Aux côtés de Gianna GRECO et de François R. CAMBUZAT, c’est pas moins de seize membres de la communauté lébou qui ont prêté leurs voix et leurs instruments à cette version amplifiée du n’döep : quatre voix de femmes (Awa MBODJI, Ndeye Coumba MBAYE KEBE, Rokhaya “Madame” DIÈNE et Adjaratou « Oumou » DIÈNE), trois percussionnistes (Mar FAYE, Ndiaga MBOUP et Abdou SECK), cinq autres percussionnistes assurant également les chœurs (Oumar NGOM, Mouhamet « Sangue » SAMBE, Mamadou « Pape » NGOM, Cheikh Ma Djimbira « N’digueul » NDIAYE et Aida TOURÉ), un flûtiste (Ousmane BA) et trois autres voix provenant du Chœur du “Fanal de la langue de Barbarie”(Rokhaya MBAYE, Gamou DIENG et Fatou Aladji MBAYE) ; sans compter (mais elle est essentielle) la guidance spirituelle d’Abdoulaye NDIAYE « Pape » LAYE et la direction éthique & politique de Victor FAYE.

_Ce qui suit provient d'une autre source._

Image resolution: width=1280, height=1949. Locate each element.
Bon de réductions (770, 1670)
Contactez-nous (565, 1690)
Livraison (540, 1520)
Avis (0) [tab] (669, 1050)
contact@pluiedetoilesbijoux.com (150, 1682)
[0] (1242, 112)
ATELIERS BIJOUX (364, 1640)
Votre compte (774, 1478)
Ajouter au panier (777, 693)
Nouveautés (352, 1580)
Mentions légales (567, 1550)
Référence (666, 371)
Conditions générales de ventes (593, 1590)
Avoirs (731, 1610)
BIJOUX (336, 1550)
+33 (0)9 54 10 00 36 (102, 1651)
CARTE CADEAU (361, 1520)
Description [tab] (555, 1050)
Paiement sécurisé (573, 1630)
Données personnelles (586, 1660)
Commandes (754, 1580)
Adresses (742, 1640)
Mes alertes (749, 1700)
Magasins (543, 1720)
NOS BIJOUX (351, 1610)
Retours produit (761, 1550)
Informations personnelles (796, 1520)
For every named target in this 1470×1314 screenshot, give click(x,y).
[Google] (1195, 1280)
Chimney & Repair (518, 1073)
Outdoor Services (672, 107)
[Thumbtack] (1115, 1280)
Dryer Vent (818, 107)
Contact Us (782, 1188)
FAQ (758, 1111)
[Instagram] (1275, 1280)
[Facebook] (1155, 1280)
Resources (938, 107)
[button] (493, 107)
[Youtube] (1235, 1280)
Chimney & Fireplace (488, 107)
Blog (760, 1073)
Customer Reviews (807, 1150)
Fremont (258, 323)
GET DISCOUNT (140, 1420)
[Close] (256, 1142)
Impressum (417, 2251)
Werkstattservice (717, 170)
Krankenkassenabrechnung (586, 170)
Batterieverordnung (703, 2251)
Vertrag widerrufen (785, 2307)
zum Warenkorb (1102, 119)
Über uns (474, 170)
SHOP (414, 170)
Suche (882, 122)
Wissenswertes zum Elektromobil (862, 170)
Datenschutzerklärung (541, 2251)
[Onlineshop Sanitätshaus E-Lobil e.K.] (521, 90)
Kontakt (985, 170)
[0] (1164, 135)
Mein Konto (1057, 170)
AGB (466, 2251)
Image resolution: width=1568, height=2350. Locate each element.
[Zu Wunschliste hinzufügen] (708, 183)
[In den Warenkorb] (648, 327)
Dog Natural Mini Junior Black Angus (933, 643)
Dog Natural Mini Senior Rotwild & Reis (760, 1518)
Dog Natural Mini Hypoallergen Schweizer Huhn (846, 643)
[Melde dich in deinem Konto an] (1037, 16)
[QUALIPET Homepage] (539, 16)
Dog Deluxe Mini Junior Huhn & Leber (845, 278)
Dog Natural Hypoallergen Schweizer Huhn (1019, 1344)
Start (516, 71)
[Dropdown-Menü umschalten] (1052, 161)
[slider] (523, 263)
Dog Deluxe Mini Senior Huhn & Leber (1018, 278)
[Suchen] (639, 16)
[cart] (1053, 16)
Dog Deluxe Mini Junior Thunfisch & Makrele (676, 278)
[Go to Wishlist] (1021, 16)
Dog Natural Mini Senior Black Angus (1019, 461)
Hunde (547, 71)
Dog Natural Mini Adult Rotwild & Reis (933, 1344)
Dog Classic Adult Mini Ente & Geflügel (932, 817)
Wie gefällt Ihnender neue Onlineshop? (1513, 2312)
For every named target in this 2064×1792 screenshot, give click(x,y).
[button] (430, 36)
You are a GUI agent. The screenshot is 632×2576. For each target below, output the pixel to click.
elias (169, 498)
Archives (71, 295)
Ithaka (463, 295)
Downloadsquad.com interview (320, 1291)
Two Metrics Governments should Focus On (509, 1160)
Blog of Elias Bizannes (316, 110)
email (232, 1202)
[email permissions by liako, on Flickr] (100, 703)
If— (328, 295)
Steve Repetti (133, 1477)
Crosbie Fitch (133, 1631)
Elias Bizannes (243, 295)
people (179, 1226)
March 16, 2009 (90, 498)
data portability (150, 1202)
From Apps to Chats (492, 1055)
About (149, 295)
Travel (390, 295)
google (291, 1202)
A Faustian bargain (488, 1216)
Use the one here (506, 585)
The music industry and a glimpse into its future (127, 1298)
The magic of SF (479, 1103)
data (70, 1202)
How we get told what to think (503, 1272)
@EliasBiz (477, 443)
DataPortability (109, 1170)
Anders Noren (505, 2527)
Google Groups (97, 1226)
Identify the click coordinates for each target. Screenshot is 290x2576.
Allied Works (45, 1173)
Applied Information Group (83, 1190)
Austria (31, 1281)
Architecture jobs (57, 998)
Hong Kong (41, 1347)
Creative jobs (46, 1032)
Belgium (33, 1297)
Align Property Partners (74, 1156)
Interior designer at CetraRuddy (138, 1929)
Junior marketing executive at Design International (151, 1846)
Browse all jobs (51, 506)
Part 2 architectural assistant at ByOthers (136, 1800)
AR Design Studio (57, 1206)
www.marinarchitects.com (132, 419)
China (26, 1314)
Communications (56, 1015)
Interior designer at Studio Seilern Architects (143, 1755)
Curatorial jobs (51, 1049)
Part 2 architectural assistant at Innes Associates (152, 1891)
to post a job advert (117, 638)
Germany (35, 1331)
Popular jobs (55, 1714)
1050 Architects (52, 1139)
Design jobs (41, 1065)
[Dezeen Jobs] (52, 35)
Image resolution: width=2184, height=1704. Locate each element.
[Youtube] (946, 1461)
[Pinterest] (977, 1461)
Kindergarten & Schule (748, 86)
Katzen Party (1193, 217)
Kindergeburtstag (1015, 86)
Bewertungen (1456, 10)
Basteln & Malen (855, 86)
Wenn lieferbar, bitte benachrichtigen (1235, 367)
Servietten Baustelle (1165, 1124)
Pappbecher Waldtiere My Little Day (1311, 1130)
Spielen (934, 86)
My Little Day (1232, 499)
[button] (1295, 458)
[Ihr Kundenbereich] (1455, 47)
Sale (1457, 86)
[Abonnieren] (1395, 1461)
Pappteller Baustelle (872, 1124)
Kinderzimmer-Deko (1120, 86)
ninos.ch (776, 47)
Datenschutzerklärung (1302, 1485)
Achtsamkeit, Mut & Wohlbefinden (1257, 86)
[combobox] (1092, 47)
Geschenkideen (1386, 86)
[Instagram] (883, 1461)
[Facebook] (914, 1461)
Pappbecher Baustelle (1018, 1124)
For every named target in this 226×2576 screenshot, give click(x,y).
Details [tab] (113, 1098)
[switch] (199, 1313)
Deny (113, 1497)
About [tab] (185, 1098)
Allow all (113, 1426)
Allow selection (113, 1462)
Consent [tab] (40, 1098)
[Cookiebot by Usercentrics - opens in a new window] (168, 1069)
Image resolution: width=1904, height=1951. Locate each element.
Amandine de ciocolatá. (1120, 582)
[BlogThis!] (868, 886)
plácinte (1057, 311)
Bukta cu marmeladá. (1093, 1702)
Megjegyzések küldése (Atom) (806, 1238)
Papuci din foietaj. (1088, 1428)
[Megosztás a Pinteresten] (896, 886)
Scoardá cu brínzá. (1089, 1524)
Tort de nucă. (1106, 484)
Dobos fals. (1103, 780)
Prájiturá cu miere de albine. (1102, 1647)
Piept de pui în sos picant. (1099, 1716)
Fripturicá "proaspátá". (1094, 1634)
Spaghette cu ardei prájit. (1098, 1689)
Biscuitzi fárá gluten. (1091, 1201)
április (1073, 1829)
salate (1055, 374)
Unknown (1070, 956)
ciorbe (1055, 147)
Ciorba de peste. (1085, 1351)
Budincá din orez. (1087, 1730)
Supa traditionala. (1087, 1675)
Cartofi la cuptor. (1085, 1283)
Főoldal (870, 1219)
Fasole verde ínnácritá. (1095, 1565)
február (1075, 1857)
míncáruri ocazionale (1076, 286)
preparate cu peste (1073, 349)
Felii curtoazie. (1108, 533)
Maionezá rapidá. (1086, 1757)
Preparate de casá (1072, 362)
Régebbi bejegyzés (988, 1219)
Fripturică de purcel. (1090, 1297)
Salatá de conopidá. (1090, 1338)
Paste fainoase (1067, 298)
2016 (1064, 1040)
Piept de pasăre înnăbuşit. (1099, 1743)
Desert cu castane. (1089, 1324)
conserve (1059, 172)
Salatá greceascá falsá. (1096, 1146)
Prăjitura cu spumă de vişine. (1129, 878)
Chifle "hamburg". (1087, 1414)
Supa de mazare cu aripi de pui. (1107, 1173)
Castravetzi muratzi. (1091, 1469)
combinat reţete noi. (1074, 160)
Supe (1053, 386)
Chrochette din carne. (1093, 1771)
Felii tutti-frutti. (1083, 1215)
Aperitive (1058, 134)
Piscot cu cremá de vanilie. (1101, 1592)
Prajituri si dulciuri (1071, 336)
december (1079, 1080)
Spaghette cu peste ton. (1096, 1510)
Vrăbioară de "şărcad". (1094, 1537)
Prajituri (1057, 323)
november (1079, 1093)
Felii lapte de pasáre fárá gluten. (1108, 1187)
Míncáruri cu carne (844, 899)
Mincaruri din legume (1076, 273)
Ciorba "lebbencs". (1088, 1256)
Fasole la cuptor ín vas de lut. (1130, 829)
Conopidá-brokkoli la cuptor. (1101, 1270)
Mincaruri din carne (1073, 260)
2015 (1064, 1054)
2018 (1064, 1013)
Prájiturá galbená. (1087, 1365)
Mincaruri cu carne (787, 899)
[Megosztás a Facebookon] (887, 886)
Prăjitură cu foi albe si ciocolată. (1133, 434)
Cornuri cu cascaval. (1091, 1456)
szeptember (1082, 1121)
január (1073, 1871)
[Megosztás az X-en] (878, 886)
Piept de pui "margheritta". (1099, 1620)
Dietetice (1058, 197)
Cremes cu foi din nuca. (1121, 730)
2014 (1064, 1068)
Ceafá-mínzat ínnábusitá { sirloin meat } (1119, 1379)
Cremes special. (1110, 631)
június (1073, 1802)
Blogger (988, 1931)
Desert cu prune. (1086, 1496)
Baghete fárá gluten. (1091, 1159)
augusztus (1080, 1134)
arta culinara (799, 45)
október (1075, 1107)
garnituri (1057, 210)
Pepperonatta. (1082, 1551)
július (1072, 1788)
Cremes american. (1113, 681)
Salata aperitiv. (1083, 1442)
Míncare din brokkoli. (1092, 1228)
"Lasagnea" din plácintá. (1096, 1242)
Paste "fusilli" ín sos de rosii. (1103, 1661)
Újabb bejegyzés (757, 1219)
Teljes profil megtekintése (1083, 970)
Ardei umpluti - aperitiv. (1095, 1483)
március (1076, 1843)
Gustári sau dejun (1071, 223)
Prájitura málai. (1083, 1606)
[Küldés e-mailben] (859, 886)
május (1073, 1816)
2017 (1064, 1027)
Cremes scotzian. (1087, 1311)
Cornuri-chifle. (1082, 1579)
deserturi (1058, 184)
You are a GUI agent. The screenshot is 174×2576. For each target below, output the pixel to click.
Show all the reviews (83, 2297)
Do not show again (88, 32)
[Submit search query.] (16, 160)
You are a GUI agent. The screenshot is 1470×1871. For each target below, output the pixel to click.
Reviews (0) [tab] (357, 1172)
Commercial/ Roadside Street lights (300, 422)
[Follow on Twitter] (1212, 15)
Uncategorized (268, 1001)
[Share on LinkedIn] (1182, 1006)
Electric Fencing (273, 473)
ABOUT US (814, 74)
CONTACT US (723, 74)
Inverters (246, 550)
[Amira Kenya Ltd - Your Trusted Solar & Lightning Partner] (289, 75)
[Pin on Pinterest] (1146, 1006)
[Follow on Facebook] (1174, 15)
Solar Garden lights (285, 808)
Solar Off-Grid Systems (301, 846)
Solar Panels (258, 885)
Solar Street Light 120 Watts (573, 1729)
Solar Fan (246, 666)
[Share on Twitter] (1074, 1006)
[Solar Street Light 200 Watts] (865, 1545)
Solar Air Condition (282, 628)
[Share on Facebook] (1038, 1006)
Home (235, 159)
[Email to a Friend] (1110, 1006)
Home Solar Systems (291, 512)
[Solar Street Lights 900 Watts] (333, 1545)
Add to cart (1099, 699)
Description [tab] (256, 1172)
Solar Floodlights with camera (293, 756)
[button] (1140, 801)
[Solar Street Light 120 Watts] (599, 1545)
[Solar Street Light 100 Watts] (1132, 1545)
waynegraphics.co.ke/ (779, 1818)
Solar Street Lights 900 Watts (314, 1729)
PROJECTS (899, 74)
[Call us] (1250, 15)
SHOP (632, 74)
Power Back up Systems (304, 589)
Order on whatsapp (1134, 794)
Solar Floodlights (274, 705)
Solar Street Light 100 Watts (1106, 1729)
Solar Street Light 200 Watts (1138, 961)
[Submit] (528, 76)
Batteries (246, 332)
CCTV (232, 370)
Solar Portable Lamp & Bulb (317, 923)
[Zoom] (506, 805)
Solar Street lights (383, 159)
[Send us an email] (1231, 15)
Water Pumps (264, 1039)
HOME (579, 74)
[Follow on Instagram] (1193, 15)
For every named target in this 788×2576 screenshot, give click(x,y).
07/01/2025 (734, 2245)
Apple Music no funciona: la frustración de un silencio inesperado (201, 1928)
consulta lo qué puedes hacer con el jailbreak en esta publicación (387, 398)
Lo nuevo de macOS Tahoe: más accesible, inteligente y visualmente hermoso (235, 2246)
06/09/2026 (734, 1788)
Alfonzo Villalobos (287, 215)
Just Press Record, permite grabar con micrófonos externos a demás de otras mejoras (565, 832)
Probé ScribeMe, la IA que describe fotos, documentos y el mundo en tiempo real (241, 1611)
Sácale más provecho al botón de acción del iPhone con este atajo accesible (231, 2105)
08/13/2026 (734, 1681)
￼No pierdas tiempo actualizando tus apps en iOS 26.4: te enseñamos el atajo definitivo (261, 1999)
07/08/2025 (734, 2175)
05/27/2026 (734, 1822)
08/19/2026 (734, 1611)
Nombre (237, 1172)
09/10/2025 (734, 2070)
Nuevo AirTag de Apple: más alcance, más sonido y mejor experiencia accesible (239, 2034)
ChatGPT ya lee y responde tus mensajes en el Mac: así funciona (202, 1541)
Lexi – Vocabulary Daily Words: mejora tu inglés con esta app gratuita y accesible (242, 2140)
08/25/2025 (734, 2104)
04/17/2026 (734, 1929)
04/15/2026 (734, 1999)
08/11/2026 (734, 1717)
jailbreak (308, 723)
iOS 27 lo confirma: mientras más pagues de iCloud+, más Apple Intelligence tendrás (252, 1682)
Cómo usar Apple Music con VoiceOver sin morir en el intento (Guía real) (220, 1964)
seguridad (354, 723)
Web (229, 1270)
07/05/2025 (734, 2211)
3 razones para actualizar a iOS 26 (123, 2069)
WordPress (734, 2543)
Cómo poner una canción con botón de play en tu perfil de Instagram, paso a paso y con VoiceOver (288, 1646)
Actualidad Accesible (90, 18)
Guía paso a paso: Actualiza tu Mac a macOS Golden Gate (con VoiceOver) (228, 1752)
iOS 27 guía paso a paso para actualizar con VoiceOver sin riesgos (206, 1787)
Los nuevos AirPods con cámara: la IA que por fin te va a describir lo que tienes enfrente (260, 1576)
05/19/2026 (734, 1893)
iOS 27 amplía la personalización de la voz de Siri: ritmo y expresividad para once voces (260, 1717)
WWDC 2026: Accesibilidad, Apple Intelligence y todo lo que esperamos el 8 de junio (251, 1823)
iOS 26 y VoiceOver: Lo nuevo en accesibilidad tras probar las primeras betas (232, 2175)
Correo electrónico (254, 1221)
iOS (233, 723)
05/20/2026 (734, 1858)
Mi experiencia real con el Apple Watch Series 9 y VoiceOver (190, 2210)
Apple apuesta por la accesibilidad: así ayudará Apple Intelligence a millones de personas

Après l’enregistrement, CAMBUZAT et GRECO se sont immergés intensivement dans plusieurs semaines de mixage très, très intensif et minutieux, effectué sur les rives du Sénégal.
À la vision d’Abdulaye NDIAYE évoquée plus haut s’est succédé pour François R. CAMBUZAT un rêve étrange dans lequel la « déesse de la rivière », Mame Coumba Mbang, lui aurait demandé par trois fois de faire des offrandes, ses refus ayant entraîné la disparition des fichiers d’une piste de l’album, jusqu’à ce qu’elle obtienne satisfaction de la part de ce musicien pourtant athée ! Ladite déesse, qui s’avère être de surcroît l’âme protectrice des Lébous de Saint-Louis, a en fin de compte obtenu plus que ça, puisqu’elle est citée dans le titre de l’album avec une autre déesse, Mame Coumba Mbang, elle-même étant l’âme protectrice des Lébous de Rufisque. De fait, Tëdd ak Mame Coumba Lamba ak Mame Coumba Mbang signifie « couchés entre Mame Coumba Lamba et Mame Coumba Mbang ».
Tëdd ak Mame Coumba Lamba ak Mame Coumba Mbang
Plus qu’un recueil de chants agrémentés de rythmes foisonnants et de riffs saignants, ce disque présente un répertoire dont les pièces sont à considérer comme les éléments constitutifs d’un rituel de possession qui serait une version condensée des cérémonies du n’döep sénégalais, incantations et frappes percussives se frottant aux guitares et ordinateurs pour engendrer un mur du son ample, dense et vibrant. Ce n’est donc pas un simple enregistrement de terrain, mais une performance-création qui projette les influx dudit rituel dans une nouvelle dimension galvanisante ne sacrifiant en rien, bien au contraire, sa rugosité originelle.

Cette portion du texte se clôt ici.